The union said it filed charges Thursday with National Labor Relations Board over the plan, which it said would cut the number of job classifications available to its members in half.
“Heaven Hill proposed a plan that would significantly cut union jobs and have a massive impact on all distillery workers. Instead of meeting their legal obligation to bargain with the union, the company has chosen to illegally bypass us by going directly to workers and imposing their changes," UFCW Local 23D President Leslie Glazar said in the statement.
Heaven Hill, owned by the Shapira family, is one of the biggest privately held spirits companies in the U.S.
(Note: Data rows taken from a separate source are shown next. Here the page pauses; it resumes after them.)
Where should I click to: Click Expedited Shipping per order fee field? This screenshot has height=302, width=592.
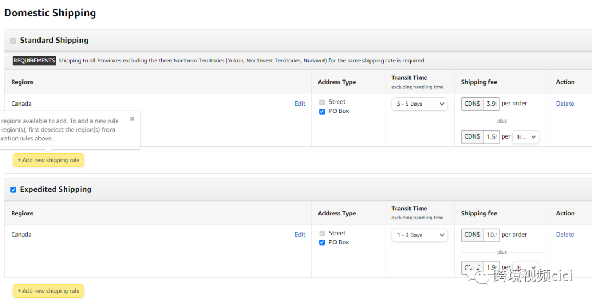491,235
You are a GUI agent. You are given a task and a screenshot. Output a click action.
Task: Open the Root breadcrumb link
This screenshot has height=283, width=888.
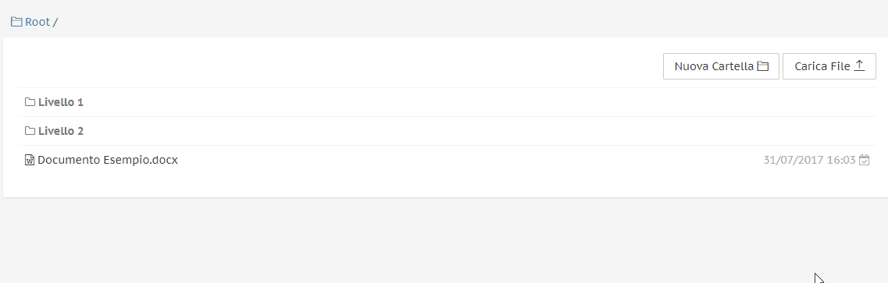point(37,22)
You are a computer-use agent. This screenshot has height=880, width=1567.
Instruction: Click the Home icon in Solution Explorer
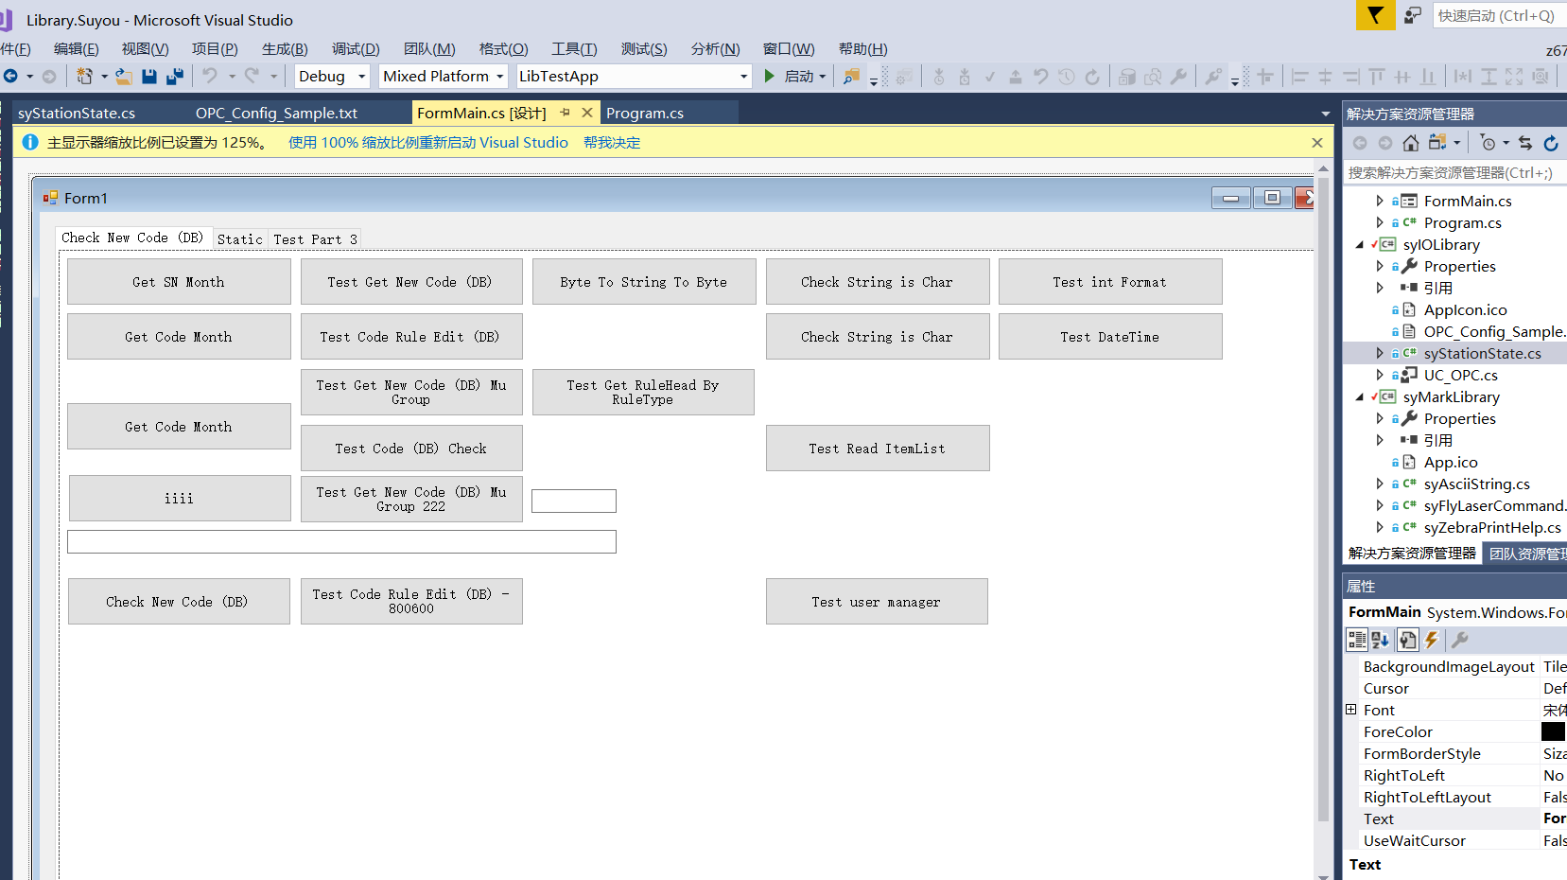(1410, 143)
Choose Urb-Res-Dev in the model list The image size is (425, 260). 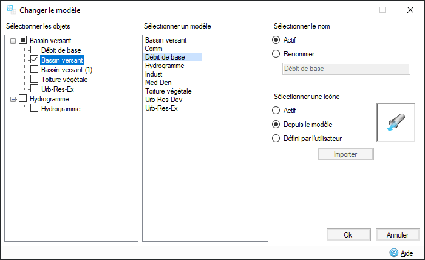point(164,100)
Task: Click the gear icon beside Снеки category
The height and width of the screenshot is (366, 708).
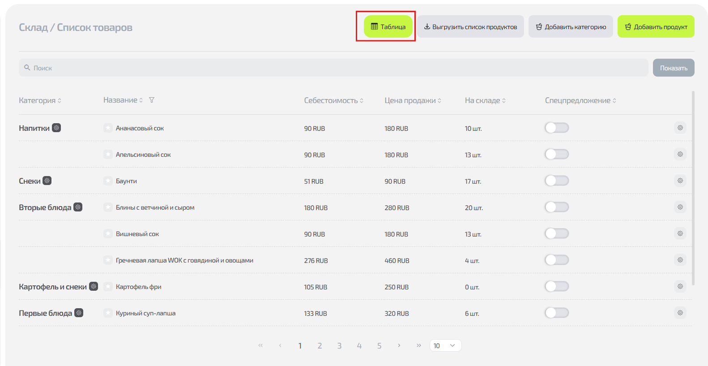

In Bardstown, it stores aging barrels and bottles whiskey distilled at its Bernheim Distillery in Louisville. The company is also putting finishing touches on a $135 million distillery in Bardstown that will double its capacity.
Newcomb said the bottling plant changes have "no impact" on the new distillery, which will open by early 2025.
In the last decade, established distillers such as Heaven Hill and a number of upstarts have pushed the number of aging bourbon barrels in Kentucky to nearly 13 million, according to the Kentucky Distillers Association.
While Heaven Hill’s financials are not public, some of its publicly traded competitors have noted a slowdown in demand recently.
"Demand for spirits has been normalizing after more than two years of outstanding growth," Brown-Forman Corp. CEO Lawson Whiting said on the company’s March 6 earnings call.
Brown-Forman, the maker of Jack Daniels Tennessee Whiskey and bourbons such as Woodford Reserve, said its sales are flatlining after double-digit increases in the company’s two previous fiscal years.
Consumers stocked up on spirits during COVID-19 lockdowns and are now contending with inflation and high interest rates, Whiting told analysts.
Diageo, the alcohol conglomerate that owns Bulleit bourbon, saw its volume decline 5% in the six months ended Dec. 31 while sales were flat.